[lit-ideas] act 4 scene 1

  • From: "Adriano Palma" <Palma@xxxxxxxxxx>
  • To: "lit-ideas@xxxxxxxxxxxxx" <lit-ideas@xxxxxxxxxxxxx>
  • Date: Tue, 26 Jun 2012 18:16:08 +0200

** Low Priority **
** Reply Requested by 6/16/2012 (Saturday) **


this is peripheral, but since the quality ain't there, we give it yet
another try.
p is a proposition, there is nothing to prove there. Claims about
existence are best left at those who are impressed and have to impress
the vicar on deep issues such as "how do you prove the virgin exists"
and their ilk. 
 
 
to prove that propositions exist is very easy (a translation is enough,
if one does not want to use fancy methods in linguistics, since what is
preserved by translation is an x, call x the proposition. for
sophisticated thinker one may even resort to jerry Fodor LOT and note
that any sentence is a translation from LOT to natural language of
choice.)
 
 
hence there is no analogy between asking whether "p exists" if p is a
proposition, or if p is an object (one may well ask whether language
exists, Chomsky's answer is no, Dummett is yes, to quote two recent
thinkers involved in the dispute, in that case language is an object.
likewise one may ask whether the witch of my apartment exists or not,
und so weiter)
the rest is to be sure, far more controversial, and indeed Locke is
confused, as shown by Monsieur Leibniz in Nouveaux essais sur
l'entendement humain -- note: occasionally it helps to study..)
 
 
what is indeed amusing is that the same idiocies crop up with
undergraduates and people who dislike or do not do philosophy.
for whatever my opinion were to count, my provisional answer is
contained in the essay, the wages of sin, in intellectica 1995, it is
even available on line, since I want to be nice
you can read at
 
http://intellectica.org/SiteArchives/archives/n21/n21_table.htm
 
 
 
that my answer is classical, and its summary is Plato, The Sophist, 248
c-d
 
 
 
as t the last final question of donalmcevoyuk@xxxxxxxxxxx, my answer is
negative
 
 
best regards
 
 
 

Portia:
You stand within his danger, do you not?

Antonio:
Ay, so he says.

Portia:
Do you confess the bond?

Antonio:
I do.

Portia:
Then must the Jew be merciful.

Shylock:
On what compulsion must I? tell me that.

Portia:
The quality of mercy is not strain'd,
It droppeth as the gentle rain from heaven
Upon the place beneath. It is twice blest:
It blesseth him that gives and him that takes.
The Merchant Of Venice Act 4, scene 1, 180–187 (
http://www.enotes.com/merchant-text/act-iv-scene-i?start=2#mer-4-1-181
)
 
 

>>> Donal McEvoy donalmcevoyuk@xxxxxxxxxxx> 26/06/2012 05:40 PM >> (
mailto:donalmcevoyuk@xxxxxxxxxxx )


From: adriano paolo shaul gershom palma <palmaadriano@xxxxxxxxx>


>Locke is of course very confused with all english philosophers up to
and not including the two adams (Hume and Smith) who were scottish, not
by coincidence....>

Yet, perhaps confusingly, Locke never confused himself with all English
philosophers up to and not including the two Adams. Even his friends and
family never confused him with these others, despite doubtless being
"cretins" and talking "quatsch". Indeed one of the startling points of
broad agreement in Locke scholarship, at least from the seventeeth
century onwards, is that Locke is not to be confused - and especially
not very confused - with any philosopher other than Locke. Some have
even suggested this be taken as axiomatic. 
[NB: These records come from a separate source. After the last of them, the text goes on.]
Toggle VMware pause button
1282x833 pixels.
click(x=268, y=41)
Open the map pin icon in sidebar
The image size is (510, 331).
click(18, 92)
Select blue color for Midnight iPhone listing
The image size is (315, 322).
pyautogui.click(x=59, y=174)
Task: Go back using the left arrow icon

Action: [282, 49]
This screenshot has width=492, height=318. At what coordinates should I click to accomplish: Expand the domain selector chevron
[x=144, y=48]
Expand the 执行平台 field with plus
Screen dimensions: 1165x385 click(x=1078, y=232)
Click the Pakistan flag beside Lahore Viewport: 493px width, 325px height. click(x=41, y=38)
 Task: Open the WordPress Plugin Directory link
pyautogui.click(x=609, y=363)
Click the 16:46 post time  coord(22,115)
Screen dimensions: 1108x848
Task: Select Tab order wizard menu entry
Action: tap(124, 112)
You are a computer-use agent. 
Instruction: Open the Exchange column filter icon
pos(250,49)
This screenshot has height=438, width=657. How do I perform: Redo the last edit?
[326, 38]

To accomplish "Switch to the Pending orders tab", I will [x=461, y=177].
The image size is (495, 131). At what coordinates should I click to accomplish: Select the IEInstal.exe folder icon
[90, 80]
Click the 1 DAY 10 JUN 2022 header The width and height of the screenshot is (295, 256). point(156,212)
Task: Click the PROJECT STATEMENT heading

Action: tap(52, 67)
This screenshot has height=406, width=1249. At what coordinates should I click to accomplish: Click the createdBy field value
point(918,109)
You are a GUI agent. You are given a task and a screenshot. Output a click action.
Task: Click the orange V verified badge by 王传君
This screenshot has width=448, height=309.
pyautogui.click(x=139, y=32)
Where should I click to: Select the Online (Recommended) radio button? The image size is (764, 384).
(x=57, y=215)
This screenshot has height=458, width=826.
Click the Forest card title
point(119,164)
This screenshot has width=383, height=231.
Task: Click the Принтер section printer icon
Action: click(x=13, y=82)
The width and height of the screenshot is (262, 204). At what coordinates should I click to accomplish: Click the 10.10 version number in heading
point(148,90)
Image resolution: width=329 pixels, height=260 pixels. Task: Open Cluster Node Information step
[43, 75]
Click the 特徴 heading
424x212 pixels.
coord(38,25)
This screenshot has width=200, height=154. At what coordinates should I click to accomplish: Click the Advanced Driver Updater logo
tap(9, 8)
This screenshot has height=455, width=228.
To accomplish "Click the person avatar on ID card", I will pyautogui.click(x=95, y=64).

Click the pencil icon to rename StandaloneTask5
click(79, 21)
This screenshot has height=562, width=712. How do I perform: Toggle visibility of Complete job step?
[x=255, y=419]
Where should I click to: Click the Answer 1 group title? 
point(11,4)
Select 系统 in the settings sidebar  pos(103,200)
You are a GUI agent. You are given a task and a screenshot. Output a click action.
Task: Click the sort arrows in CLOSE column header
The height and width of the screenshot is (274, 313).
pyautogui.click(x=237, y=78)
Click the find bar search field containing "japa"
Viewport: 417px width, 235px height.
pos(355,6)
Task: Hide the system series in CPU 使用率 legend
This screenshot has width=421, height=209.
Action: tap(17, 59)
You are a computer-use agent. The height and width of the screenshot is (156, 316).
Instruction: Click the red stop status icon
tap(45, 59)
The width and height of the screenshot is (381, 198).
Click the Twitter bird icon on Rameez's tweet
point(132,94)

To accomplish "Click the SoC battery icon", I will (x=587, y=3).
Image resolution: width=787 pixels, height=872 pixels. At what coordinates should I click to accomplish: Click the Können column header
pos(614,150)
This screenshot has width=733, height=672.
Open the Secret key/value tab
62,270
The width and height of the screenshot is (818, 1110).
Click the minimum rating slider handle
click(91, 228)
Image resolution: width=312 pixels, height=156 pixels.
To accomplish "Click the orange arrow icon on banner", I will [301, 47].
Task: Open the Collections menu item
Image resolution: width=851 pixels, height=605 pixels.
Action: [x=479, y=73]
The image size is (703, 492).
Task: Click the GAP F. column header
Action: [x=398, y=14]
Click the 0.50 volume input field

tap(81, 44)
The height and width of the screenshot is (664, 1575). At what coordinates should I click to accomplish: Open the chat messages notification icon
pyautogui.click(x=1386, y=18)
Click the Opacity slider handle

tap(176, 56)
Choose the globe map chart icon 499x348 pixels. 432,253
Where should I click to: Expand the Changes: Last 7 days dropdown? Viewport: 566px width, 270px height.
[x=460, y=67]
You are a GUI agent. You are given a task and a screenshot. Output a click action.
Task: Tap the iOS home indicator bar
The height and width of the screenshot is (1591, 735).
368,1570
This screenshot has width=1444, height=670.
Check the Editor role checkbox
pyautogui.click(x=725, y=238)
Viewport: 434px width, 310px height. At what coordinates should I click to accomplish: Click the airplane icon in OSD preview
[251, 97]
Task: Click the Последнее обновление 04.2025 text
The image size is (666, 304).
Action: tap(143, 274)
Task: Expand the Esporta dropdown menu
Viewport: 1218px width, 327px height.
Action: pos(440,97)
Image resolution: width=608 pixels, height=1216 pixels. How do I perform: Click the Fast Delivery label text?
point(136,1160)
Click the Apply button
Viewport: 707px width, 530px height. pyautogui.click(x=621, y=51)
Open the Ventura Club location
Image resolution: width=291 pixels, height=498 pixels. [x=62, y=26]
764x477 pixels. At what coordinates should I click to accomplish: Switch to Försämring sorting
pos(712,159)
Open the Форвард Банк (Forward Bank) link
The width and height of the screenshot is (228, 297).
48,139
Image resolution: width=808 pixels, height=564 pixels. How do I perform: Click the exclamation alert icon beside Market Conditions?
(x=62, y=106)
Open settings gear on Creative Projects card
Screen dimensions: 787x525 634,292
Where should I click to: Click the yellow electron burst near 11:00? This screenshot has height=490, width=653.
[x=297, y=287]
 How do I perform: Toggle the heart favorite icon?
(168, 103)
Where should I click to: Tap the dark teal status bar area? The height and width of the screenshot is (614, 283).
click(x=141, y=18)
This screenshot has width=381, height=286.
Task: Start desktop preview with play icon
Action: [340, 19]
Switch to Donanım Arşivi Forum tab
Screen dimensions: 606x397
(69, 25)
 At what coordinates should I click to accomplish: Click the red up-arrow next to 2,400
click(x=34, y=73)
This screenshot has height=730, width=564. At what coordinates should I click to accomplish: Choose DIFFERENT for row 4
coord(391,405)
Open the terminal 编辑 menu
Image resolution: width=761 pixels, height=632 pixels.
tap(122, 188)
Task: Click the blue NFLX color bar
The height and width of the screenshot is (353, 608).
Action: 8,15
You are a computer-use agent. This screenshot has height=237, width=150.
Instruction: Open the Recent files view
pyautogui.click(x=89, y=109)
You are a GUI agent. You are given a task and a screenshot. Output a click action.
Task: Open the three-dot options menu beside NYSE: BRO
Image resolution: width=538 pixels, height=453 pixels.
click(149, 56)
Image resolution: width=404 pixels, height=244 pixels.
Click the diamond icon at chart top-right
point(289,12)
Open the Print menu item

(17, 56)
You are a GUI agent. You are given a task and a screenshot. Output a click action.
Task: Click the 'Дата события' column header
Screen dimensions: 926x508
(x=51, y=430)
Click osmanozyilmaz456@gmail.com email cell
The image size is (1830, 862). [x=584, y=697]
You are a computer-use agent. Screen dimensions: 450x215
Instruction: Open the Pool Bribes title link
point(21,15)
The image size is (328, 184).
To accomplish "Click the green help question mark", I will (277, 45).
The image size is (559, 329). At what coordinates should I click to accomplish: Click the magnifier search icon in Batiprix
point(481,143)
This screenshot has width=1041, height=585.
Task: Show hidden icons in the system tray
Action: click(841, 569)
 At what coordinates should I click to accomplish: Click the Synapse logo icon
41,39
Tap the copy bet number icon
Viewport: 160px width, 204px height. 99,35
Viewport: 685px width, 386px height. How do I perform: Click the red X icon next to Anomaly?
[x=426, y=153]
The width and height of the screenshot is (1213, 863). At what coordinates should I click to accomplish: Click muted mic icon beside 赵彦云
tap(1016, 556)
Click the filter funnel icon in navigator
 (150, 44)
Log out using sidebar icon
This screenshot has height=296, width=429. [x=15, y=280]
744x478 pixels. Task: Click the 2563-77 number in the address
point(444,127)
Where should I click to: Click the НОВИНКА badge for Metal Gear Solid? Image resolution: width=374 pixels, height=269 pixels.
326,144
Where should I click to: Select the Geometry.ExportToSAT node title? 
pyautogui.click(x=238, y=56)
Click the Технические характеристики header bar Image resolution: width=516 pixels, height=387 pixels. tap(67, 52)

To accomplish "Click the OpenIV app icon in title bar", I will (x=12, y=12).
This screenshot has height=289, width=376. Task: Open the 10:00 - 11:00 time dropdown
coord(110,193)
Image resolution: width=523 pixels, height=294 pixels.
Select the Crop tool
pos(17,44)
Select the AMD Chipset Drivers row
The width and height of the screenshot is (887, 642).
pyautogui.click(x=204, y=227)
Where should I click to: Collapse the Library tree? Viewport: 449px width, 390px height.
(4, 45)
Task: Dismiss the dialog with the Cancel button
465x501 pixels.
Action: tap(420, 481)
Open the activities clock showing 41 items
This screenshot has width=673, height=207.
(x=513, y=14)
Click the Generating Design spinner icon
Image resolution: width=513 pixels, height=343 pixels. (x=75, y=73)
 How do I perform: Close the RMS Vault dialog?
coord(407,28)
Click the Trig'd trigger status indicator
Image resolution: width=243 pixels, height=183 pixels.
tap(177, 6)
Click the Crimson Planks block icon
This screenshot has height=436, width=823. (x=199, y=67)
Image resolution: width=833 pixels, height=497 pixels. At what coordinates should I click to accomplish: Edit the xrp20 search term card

Now, if we refer to those, who actually did or do confuse Locke with
"all English philosophers etc.", as 'p', then might we ask how we do you
prove that p exists?

>moto, only cretins ask how do you prove that p

Okay, but what about asking how you prove that p exists? Is this any
different? And if only a cretin would ask, does this mean only a cretin
would answer? 

Donal
International League of Pan-Cretinists (Motto: Real Cretins Don't Eat
Quatsch)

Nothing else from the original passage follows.